Let us first demystify net-zero – a simple metaphor of a water tank explains it. Earth’s atmosphere is a tank getting filled with greenhouse gas emissions making it warmer by the day. Soon it’ll reach a point of no-return. The solution is to either reduce the intensity of emissions entering the atmosphere or remove an equivalent amount from it. It’s about balancing the emissions produced with emissions removed through different carbon removal strategies.
Though during the Paris agreement in 2015, 196 nations committed to reduce their carbon intensity, the trends suggest that even though countries are making progress on their NDC commitments, at best it will only get us halfway to the targets. We need bigger ambition to save our planet, and Net-zero is that big ambition commitment.
Ambition versus Achievement
Talking of progress – As per the International Energy Agency, India augmented its solar capacity by five times in 2019 in comparison to 2015. India’s renewable sector is expected to be one of the front runners in 2021-22 and the years to come. With the declining costs of solar photovoltaics, and the revised target of 450 GW by 2030, renewable energy will soon overtake coal based energy production in India.
India is walking the talk as far as NDC commitments are concerned. Apart from enhancing the grid power through renewable energy (solar, wind, and hydro power), Indian government is committed to increasing use of clean cooking fuels and reducing air pollution related disease burden on people living below the poverty line. As per the government data, 97.4% households (56 % in 2014) in India have transitioned to clean cooking fuels (LPGs) through the Pradhan Mantri Ujjwala Yojana. With the advent of battery technology, innovation in hydrogen fuel cell technology, and the EV policies, the Indian mobility sector is set for a transformation. The goal is to reduce dependence on primary oil in the transportation sector, reduce carbon & harmful air emissions.
However, Net-zero commitment is not as basic as it seems. India’s future urban, industrial, power, and mobility infrastructure sectors are yet to be built; majority of its carbon emissions will result from this macroeconomic growth projection over the next two decades. Achieving the net-zero target will require significant abatement of greenhouse gas emissions across all sectors of the economy and switching from fossil fuels to renewables across different sectors. This will require colossal financial investments and dramatic acceleration of cleaner technology, which can be achieved through further industrialization and economic growth.

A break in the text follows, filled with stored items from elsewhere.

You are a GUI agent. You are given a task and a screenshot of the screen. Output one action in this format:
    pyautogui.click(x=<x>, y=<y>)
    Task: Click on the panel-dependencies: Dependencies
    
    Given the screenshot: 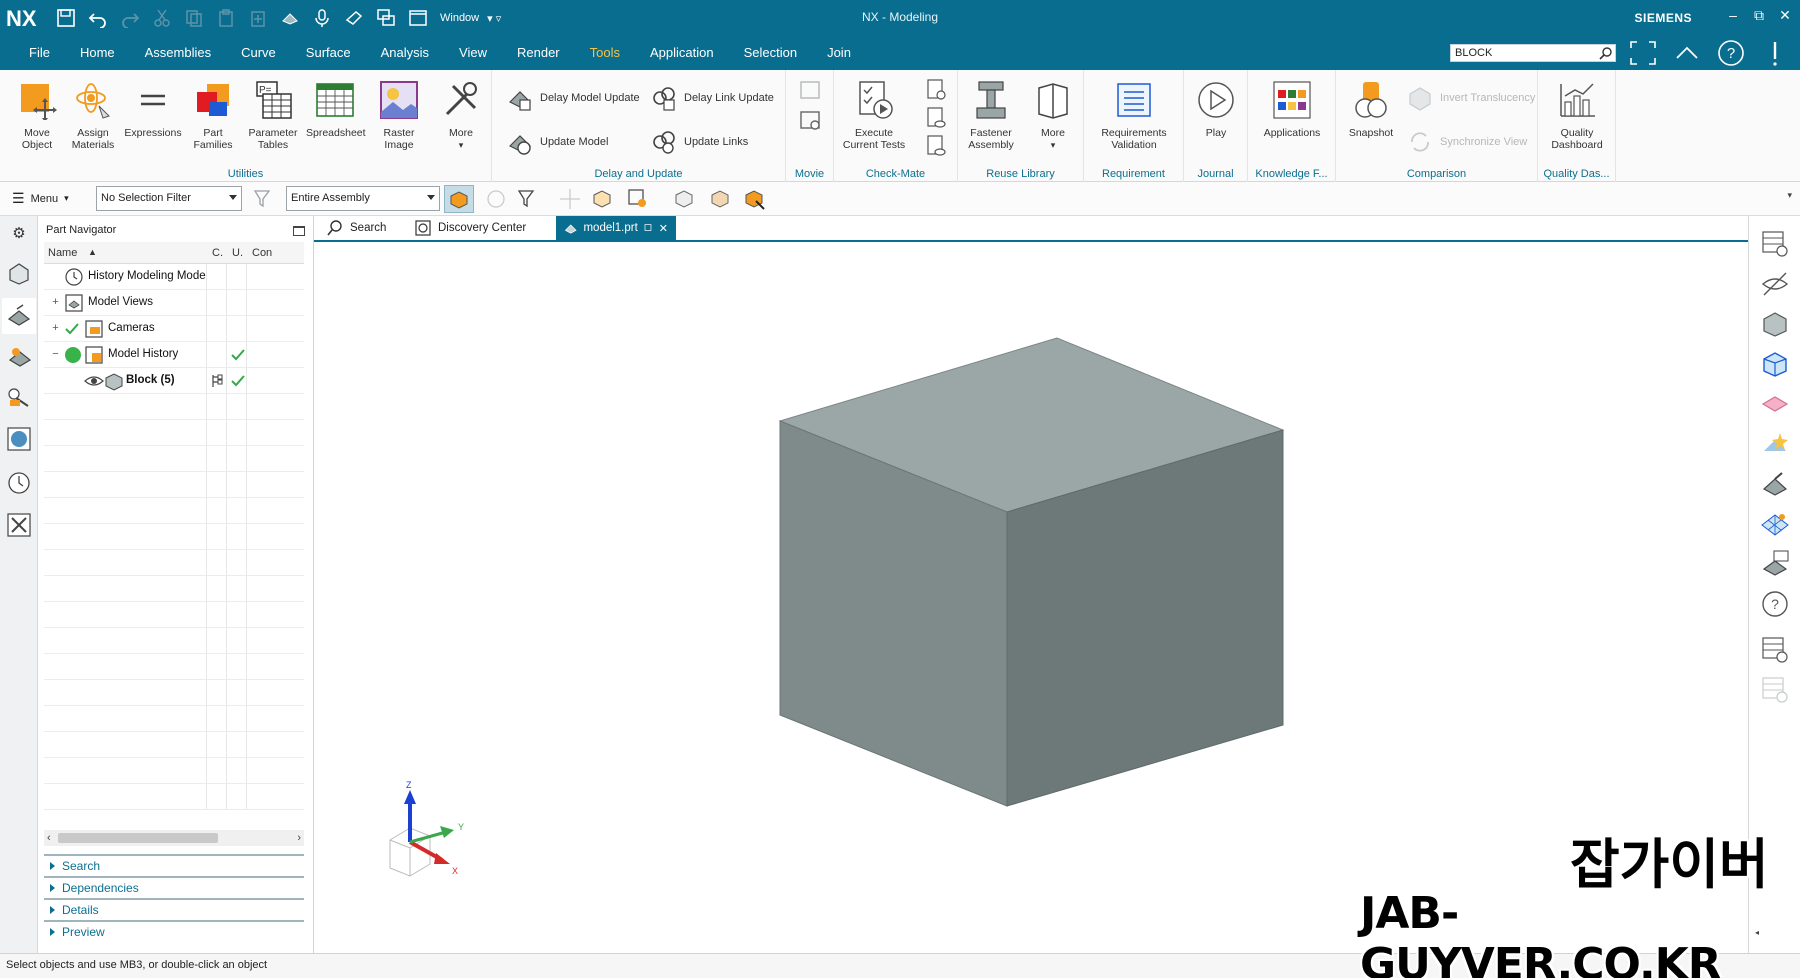 What is the action you would take?
    pyautogui.click(x=174, y=887)
    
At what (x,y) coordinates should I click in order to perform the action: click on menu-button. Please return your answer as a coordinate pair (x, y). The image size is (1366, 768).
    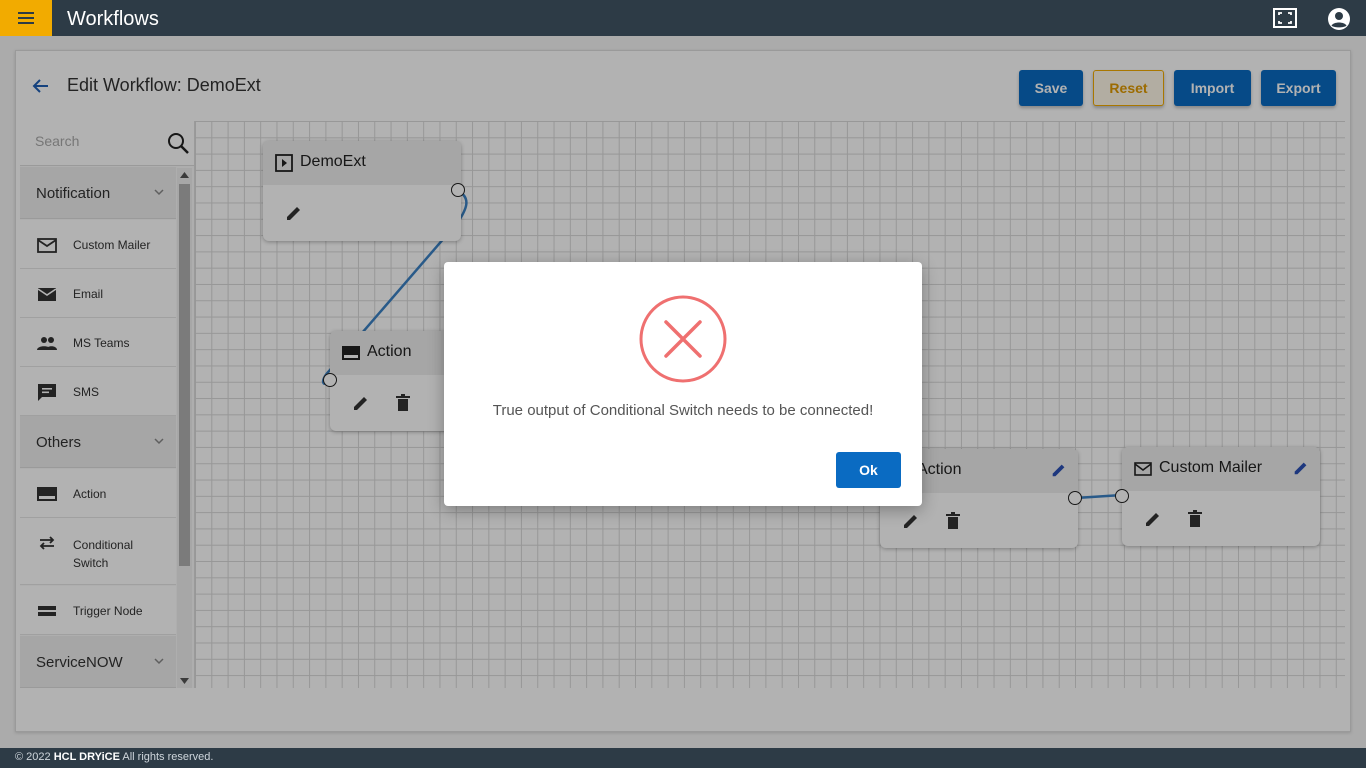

India has clearly demonstrated its intent and action since the paris agreement. India’s existing commitments are comparatively ambitious, with nonprofit Climate Action Tracker giving it the best rating among large economies. If India can achieve a 450 GW renewables target by 2030 it can very well be a net-zero economy. However, it is important that India starts laying the foundation for becoming a net-zero economy albeit the commitment comes later. India has a huge untapped demographic dividend in its youth. By mainstreaming climate change in its education system and creating a cadre of highly skilled green workforce through skilling ecosystems, India will accelerate toward a net-zero trajectory.
The four main pillars of a net-zero economy include (i) policy framework, (ii) accelerating clean energy production and energy efficiency across all energy intensive sectors, (iii) pushing the demand toward low-carbon products and services, and (iv) a skilled net-zero workforce. In symbiosis with each other these four pillars will become the foundation of a Net-Zero Bharat.
(The author is Director, Energy & Environment, Institute for Sustainable Communities. Views expressed are personal and do not reflect the official position or policy of the Financial Express Online.)